The next thing after becoming an engineer or doctor or lawyer is to stay in a job for years, and years, and years.
So after becoming an engineer and getting a job at Rolls-Royce, my mum was finally getting round to accepting that I will finally make her proud.
Heart-break – I quit that role after 8 beautiful years.
Now, this was a minor-plus-plus heat-ache for her.
But she got over it.
She trusts me
Anyhow, the point of mentioning my mum is to say, I’ve always been transparent with her. I have made mistakes, and I have definitely deviated from a track that is often walked.
But she trusts that I know what to do next when things are not obvious.
And she for sure knows I don’t walk the trodden plot.
That’s because I am transparent with her. Also because she knows when I try to lie to her. Mums have this super-natural power that you just can’t fool her. Mums go along with your story, but deep down they know there’s something else.
So eventually I decided to always just be honest with her.
If I can be honest with my mum, why can’t I be honest with everyone?
OK, let’s now say good bye to mum in this story. Bye mom.
So, as I was saying, why is transparency not a default mode to operate on?
Here’s why I am transparent in what we are doing, weekly, to build a startup.
1. I struggled with any info on building an industrial analytics startup in the B2B field
So why would I put others through the same? I want to write what we are doing so someone might have a read in the future and it speeds up their activity. I like solving problems, better even if it’s a problem of the future.
2. Amygda at it’s heart is helpful
Yes, we are a startup. And we offer an industrial analytics solution to customers. But we do that because we want to be helpful. I wake up every day dreaming about making industries more efficient, using data. Along the way, we will make money, of course. But I like helping. If that’s different to what other startups do, like hot damn do we need to look at ourselves.
3. Industrial analytics is a field for next 10-5 years
There aren’t many startups building with the vision we have. I believe there will be few more who will figure out the changing business models of the future in asset-heavy industries.
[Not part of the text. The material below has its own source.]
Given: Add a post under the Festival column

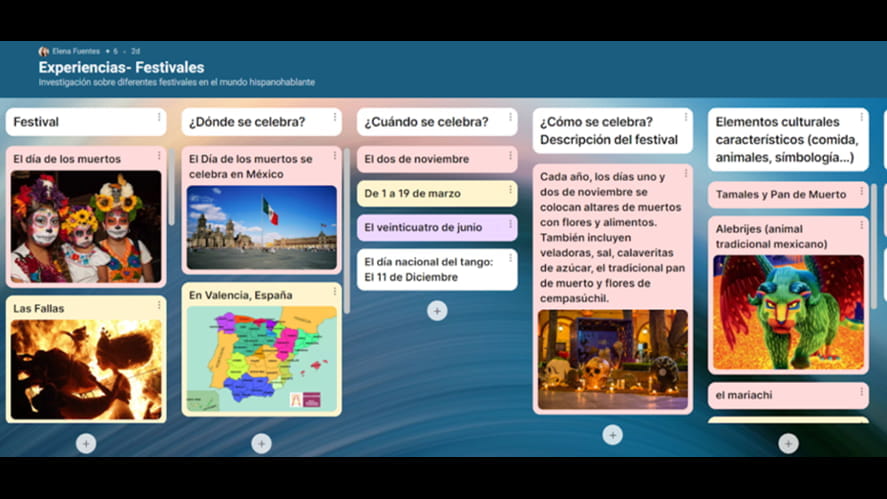Looking at the screenshot, I should 86,443.
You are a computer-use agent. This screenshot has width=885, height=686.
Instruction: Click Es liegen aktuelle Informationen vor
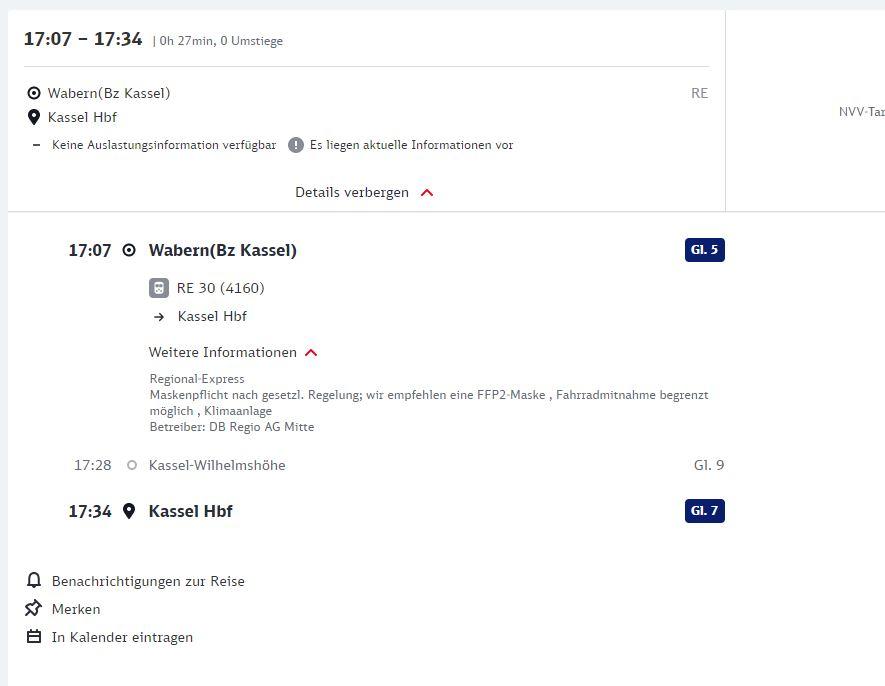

But for now, most startups are in one narrow aspect of industrial analytics. We are in this for long term, writing a weekly post about what we are doing shouldn’t be enough for someone to copy what we are doing. If they do it better than us, then hell, we deserve it. It’s a challenge to us too.
4. Building an industrial analytics startup is hard
Honestly, reading alone isn’t going to help anyone build a startup. Which also means, stop buying all the shit ebooks and courses about building a startup. The only startup that is built using those ebooks is the seller’s business. Partly, I write for folks to get a preview of all the stuff that goes on. And so much more that doesn’t even make this blog. It’s hard. Let no one tell you otherwise.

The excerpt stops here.